Exclude the pictures. Transcribe, exactly as written, the lines from the one with "You are a GUI" through the end of the entries below.

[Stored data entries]
>>>

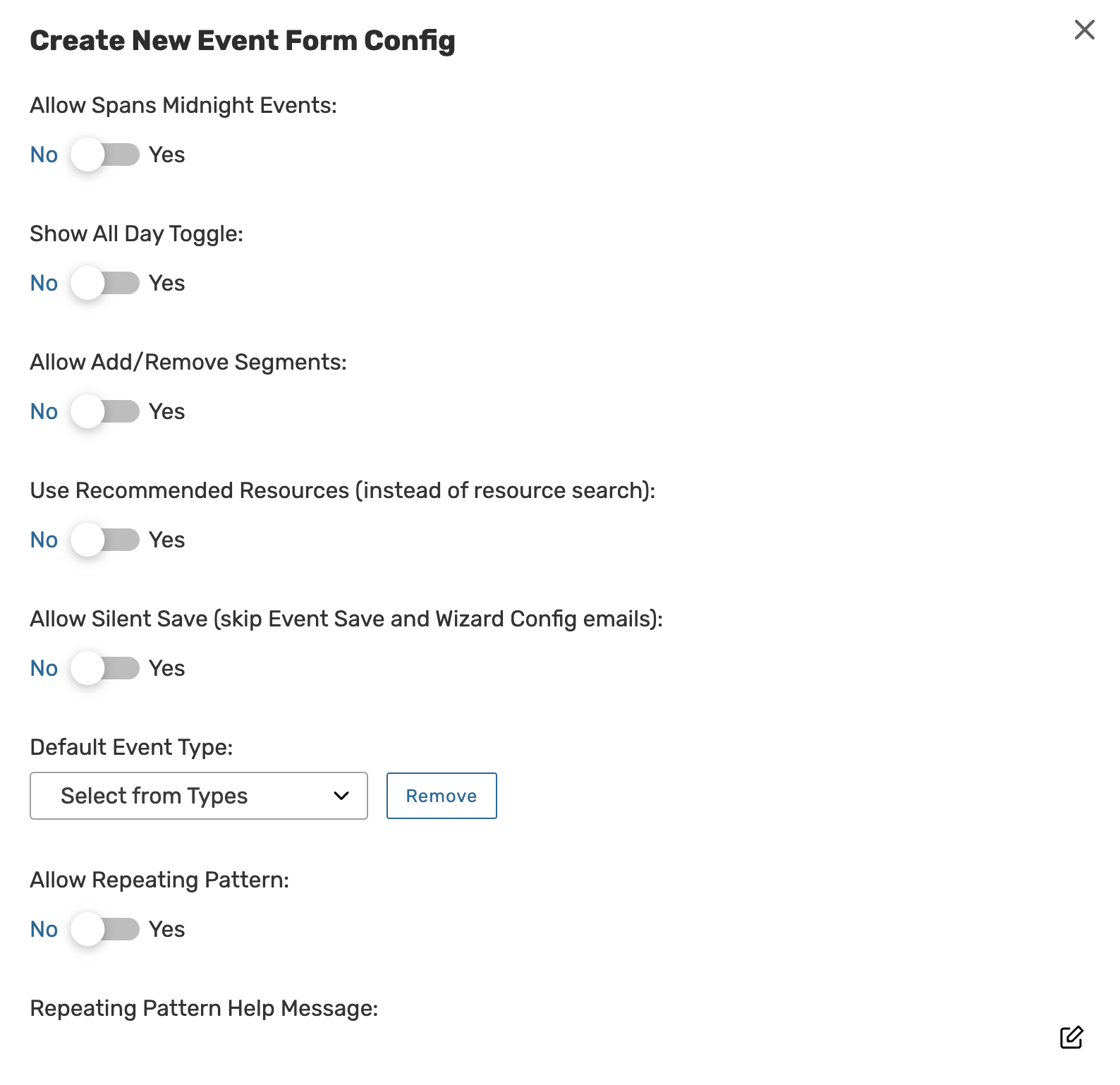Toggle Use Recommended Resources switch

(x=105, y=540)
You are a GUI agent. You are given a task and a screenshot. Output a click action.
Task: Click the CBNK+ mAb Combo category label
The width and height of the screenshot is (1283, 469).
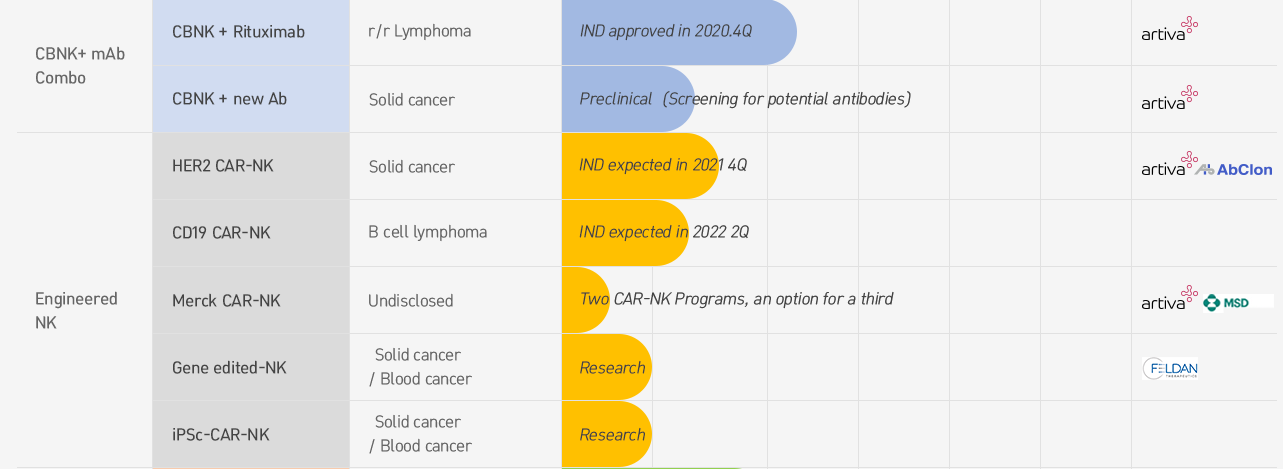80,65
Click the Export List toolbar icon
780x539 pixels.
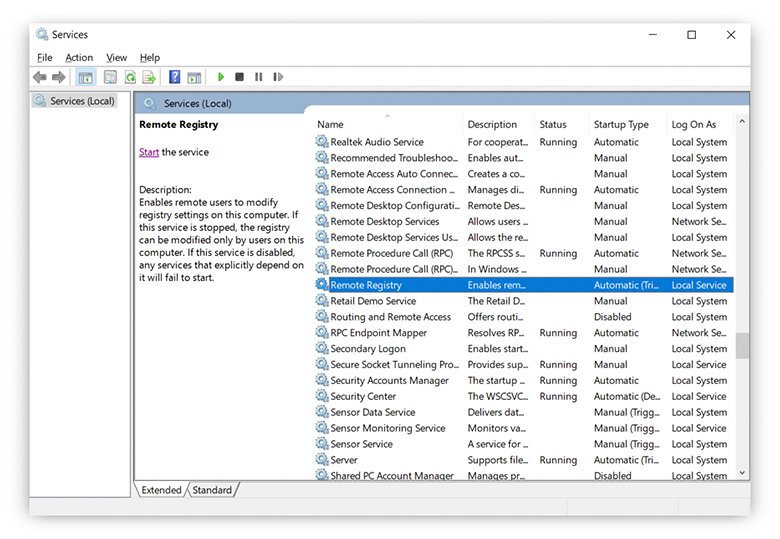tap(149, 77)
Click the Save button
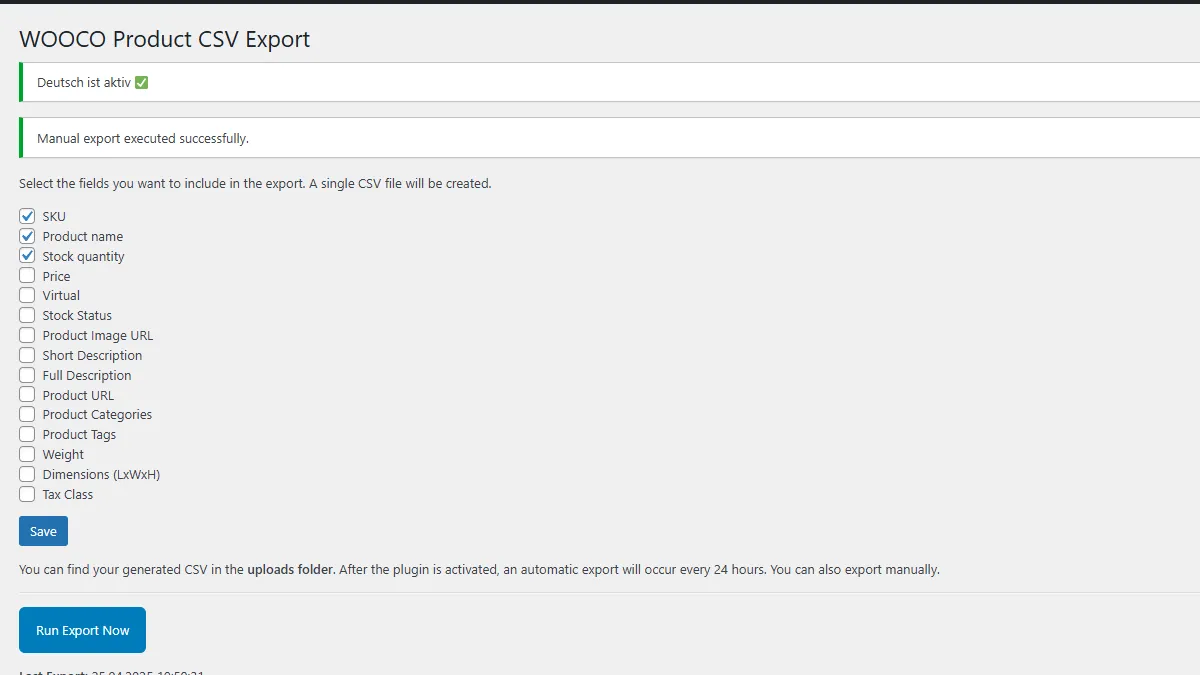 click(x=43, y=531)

<<<

• [ANSWER SECTION]:
You are a GUI agent. You are given a task and a screenshot. Output a click action.
Task: Click the CBNK+ mAb Combo category label
The width and height of the screenshot is (1283, 469).
80,65
Click the Export List toolbar icon
780x539 pixels.
tap(149, 77)
Click the Save button
 click(x=43, y=531)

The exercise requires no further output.